It's easy to imagine everyone just carrying on, oblivious, but Jewish tradition suggests otherwise.
The Torah tells us, "Noah was a righteous man [ish]" (Genesis 6:9). Seems simple enough, right? But Bereshit Rabbah, that amazing collection of rabbinic interpretations of Genesis, sees something more in that word "ish" (man). It says that wherever you find "ish" used like this, it signifies a righteous person who rebukes others. Whoa.
So, how did Noah rebuke his generation? Well, the Bereshit Rabbah 30 elaborates. For 120 years – that's how long God gave humanity to repent before the Flood, as it says in Genesis 6:3 – Noah was out there planting cedar trees and then… chopping them down. Can you picture it? People would ask him, "Noah, what in the world are you doing?"
And he’d tell them, "The Master of the world has said He’s bringing a flood to destroy everything!"
And what was their reaction? Did they tremble in fear and start building arks of their own? Nope. They scoffed. "If He brings a flood," they said, "it'll only affect your house!"
Even when Methuselah, Noah's grandfather, died (at the end of those 120 years!), they still didn't get it. They just said, "See? Tragedy only strikes his family!" Ouch. Talk about missing the point.
The text then brings in a verse from Job (12:5): "A flame [lapid] of contempt for those of complacent thoughts [ashtut], destined to cause slippings of the foot." Rabbi Abba bar Kahana offers a powerful interpretation here. He sees Noah as God's "herald" – the lapid, the flame, the one trying to warn everyone. Because, as Rabbi Abba points out, if someone today "has an announcement" to make, people might say he has a lapid, drawing a parallel to Noah's role.

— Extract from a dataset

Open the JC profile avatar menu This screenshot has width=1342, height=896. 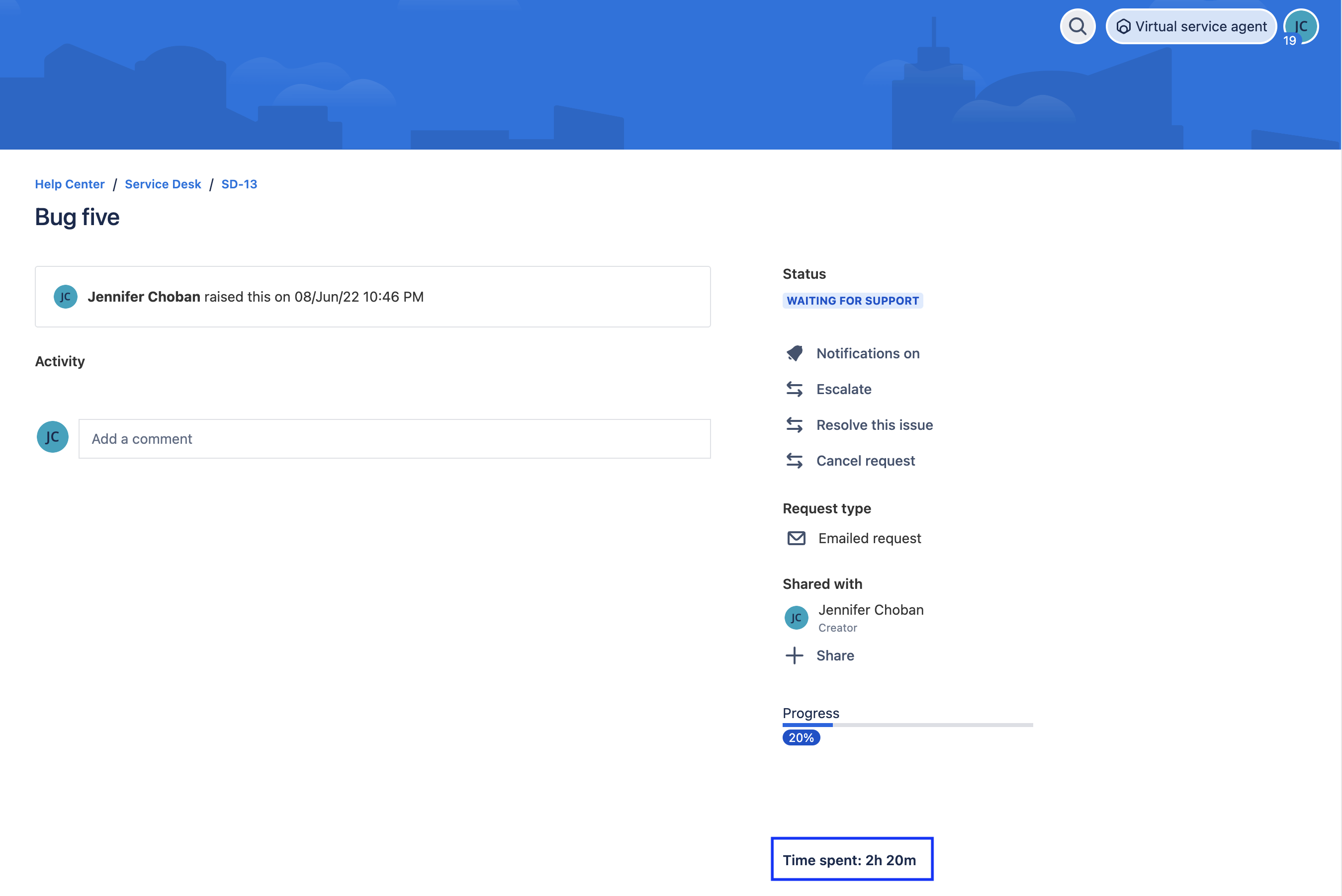(1301, 26)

The people treated Noah with contempt, calling him a "contemptible old man." They were "of complacent thoughts [ashtut]" – as hard as blocks of metal [ashatot], completely stubborn in their ways. And they were "destined to cause slippings of the foot" – destined, says the Midrash, for two disasters: one from above (the rain) and one from below ("the wellsprings of the great depth were breached," as Genesis 7:11 tells us).

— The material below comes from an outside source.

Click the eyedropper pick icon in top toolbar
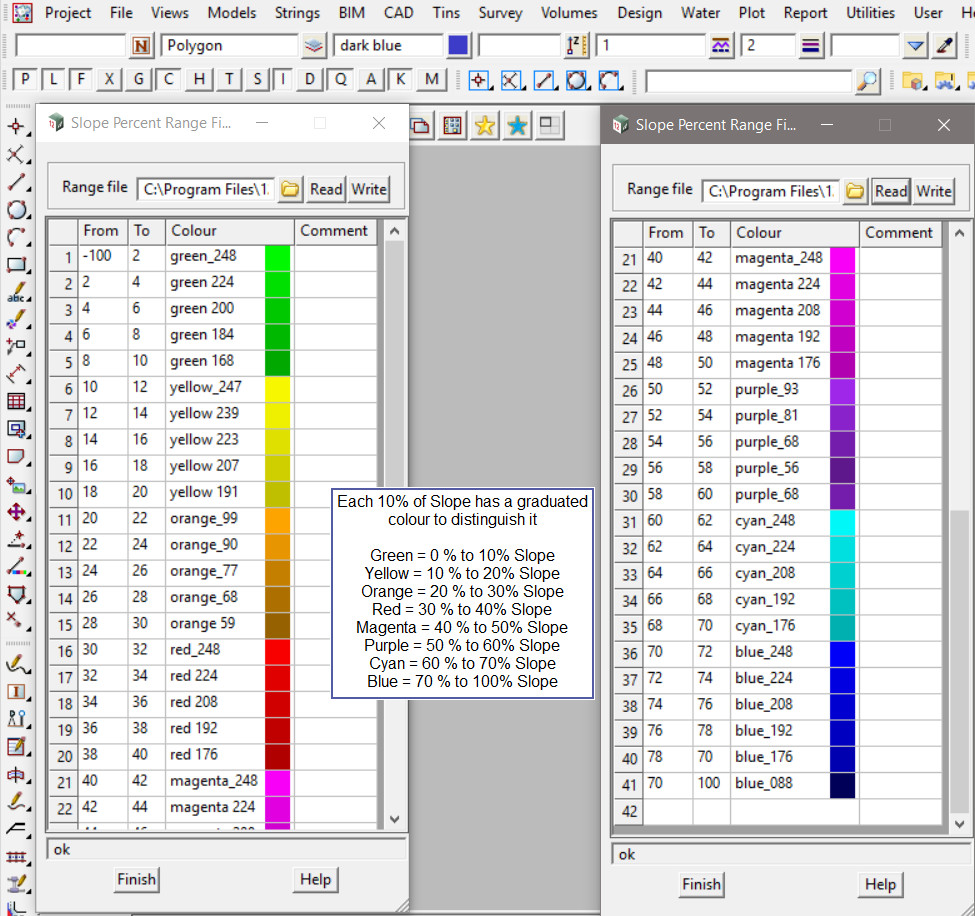This screenshot has height=916, width=975. click(945, 46)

It's a pretty bleak picture, isn't it? Noah, the lone voice crying in the wilderness, trying to get people to listen, and being mocked for his efforts. Makes you wonder, doesn't it? How often do we ignore the warnings around us, blinded by our own complacency? How often do we dismiss those who are trying to tell us something important, simply because we don't want to hear it? Maybe Noah's story isn't just an ancient myth, but a timeless lesson about the dangers of ignoring the signs, and the courage it takes to speak truth to a world that doesn't want to listen.